The Librarians, Cassandra
What I Love About This Show: Whimsy. Literary references. Puzzle-piece plots. Genre awareness. Teamwork. Competence (so much competence!). Found family.
My favorite episodes are "And the Fables of Doom," "And the Cost of Education," and "And the Point of Salvation." They all hit the right balance of whimsy and sincerity, they play with genre awareness, and they let the characters grow emotionally.
I'd be super happy with an ensemble story, but if you'd rather focus only on one person, I'd love it to be Cassandra. What I Love About Cassandra: I love her brilliance, her humor, her off-centered-ness, her vulnerability. I love that they allowed her to fail and to work her way back into everyone's trust. I love the relationship she has with Jenkins - that quiet trust and support is wonderful to watch.

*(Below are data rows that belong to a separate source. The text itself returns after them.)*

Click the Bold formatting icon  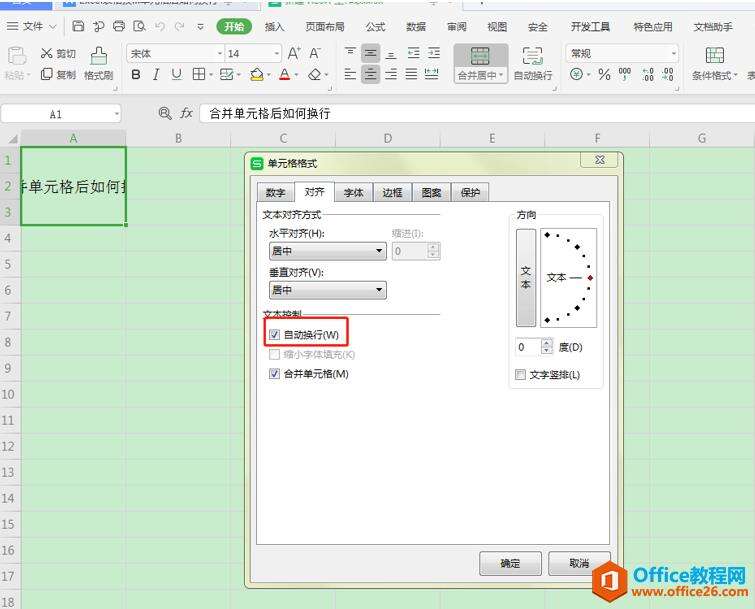pos(136,74)
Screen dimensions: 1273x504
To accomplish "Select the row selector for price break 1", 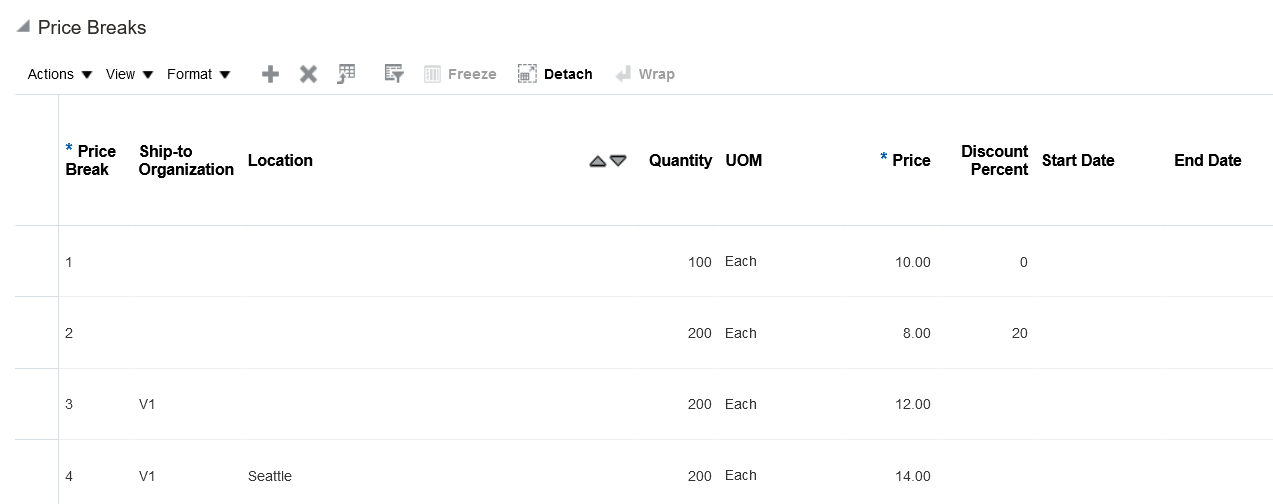I will coord(36,262).
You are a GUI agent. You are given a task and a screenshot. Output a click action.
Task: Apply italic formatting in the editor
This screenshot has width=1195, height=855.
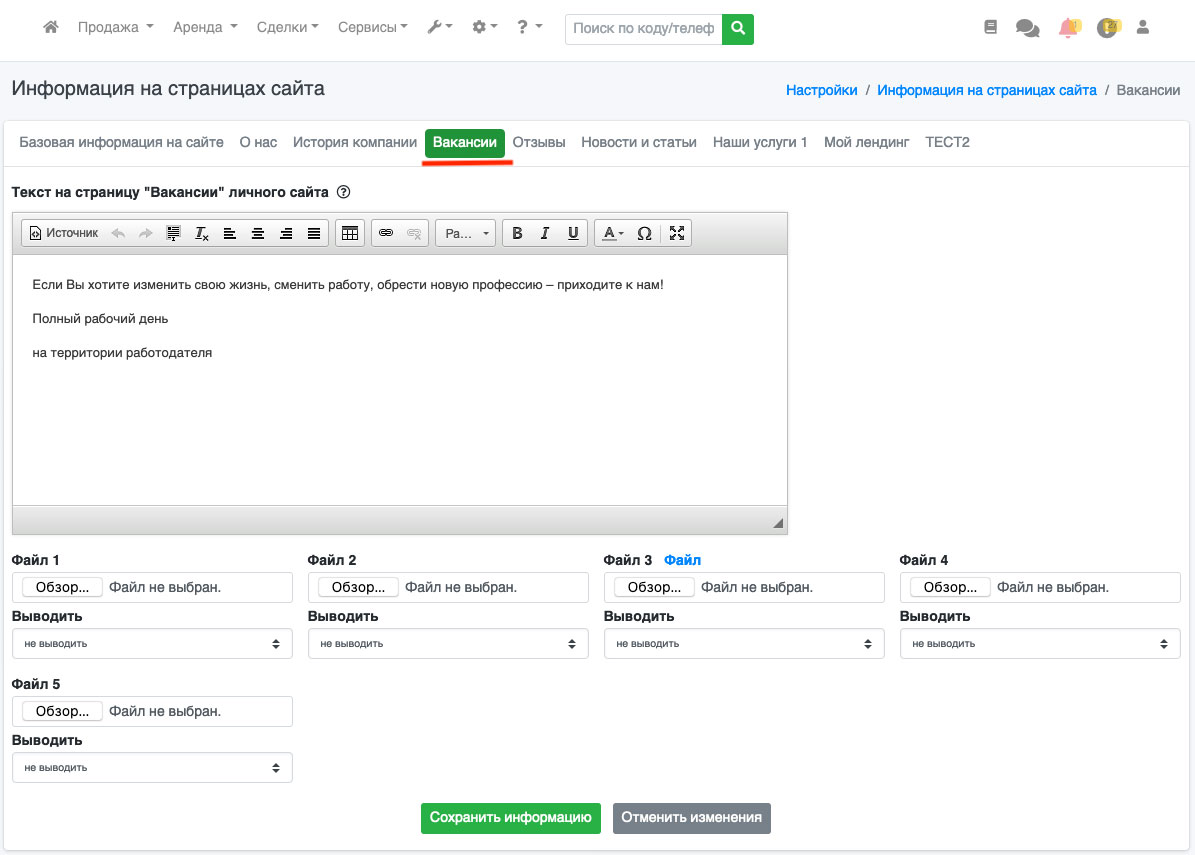point(545,233)
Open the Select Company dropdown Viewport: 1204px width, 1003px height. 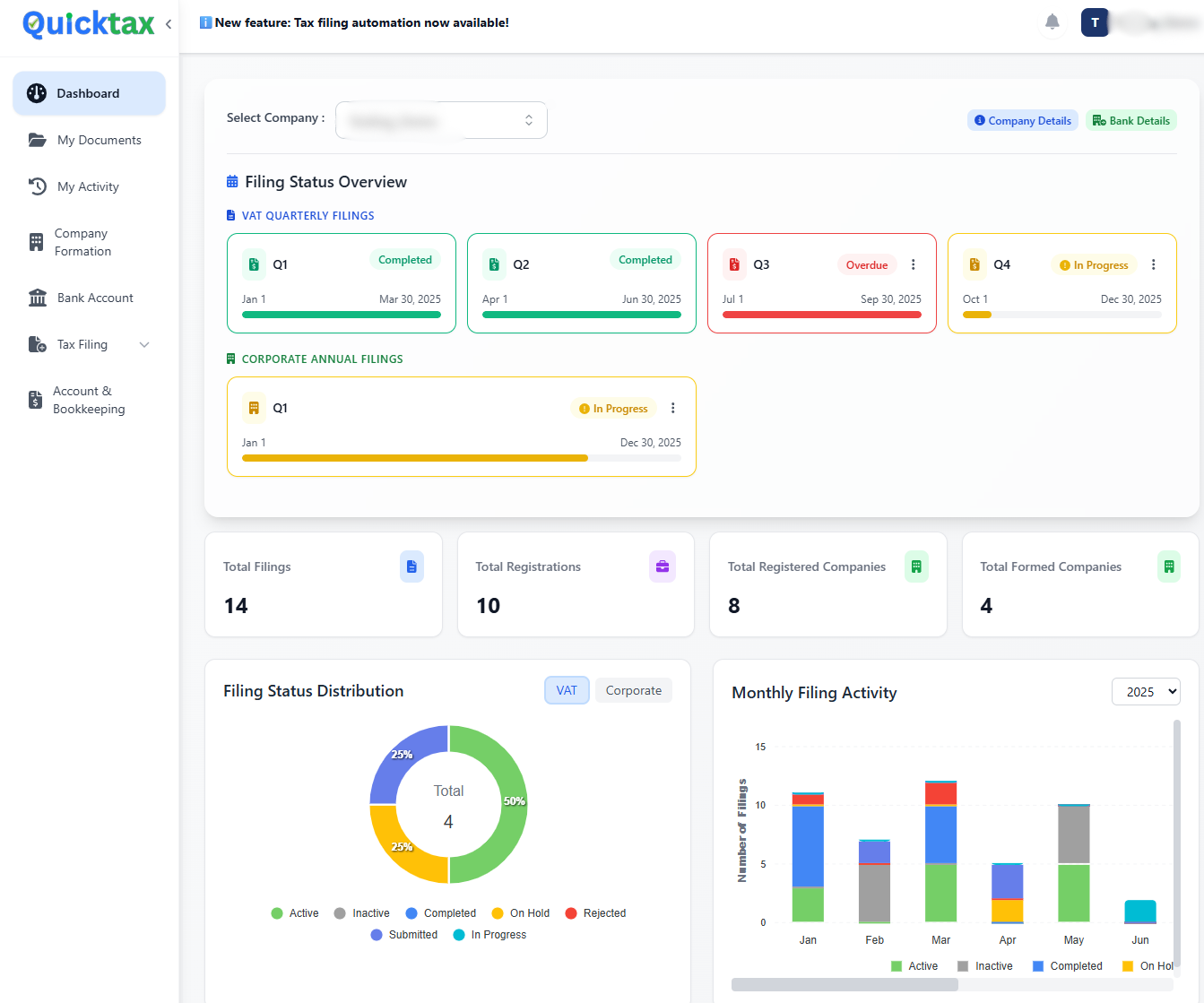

For a story - as I said above, crossing this over with Every Heart A Doorway would make me so incredibly happy! Or, if you're not familiar with Every Heart A Doorway, something more generally about investigating a portal to a well-established fantasy world like Narnia or Wonderland. Or, maybe there are some stray Shakespeare bits left around that the team needs to clean up. Or maybe another myth has become real. I wonder, for instance, what would they do with Robin Hood - he may actually have been a real person, so what happens when there are competing versions of a story: the historical and the mythical?
Or, to take it in another direction: what would tempt Cassandra to fall again, and how would the team pull her back? Or, how would she pull herself back, knowing that she has the rest of the team to back her up this time.
I would also really love to see Cassandra with a girlfriend. I don't necessarily ship her with Eve, but if you'd like to go in that direction, go for it!
Every Heart A Doorway
What I Love About This Book: I just finished reading it, so it was very hard not to write "Everything! I love EVERYTHING!" So this is going to be a little less specific than the other requests :)
But I do love everything about this book! I love the worldbuilding - it all makes so much sense, and all of the other worlds feel vivid and true. I love the inclusive group of characters that inhabits it: people of all genders and sexualities. I love the way that, just under the surface, it's about growing up: feeling that you don't fit in, finding your true inner self, navigating the world when you've been marginalized, learning how to trust after you've been hurt, finding that group of people that you can connect to more easily than anyone else.
I really would be happy with a story about any character. Kade is my favorite, so I'd be happiest with something centering him. Something in the future, maybe, when he's grown up and using his experience to help others. Or, what if he found another portal meant for him, or went through someone else's portal with them.
But, honestly, I just want to live in this world a little longer.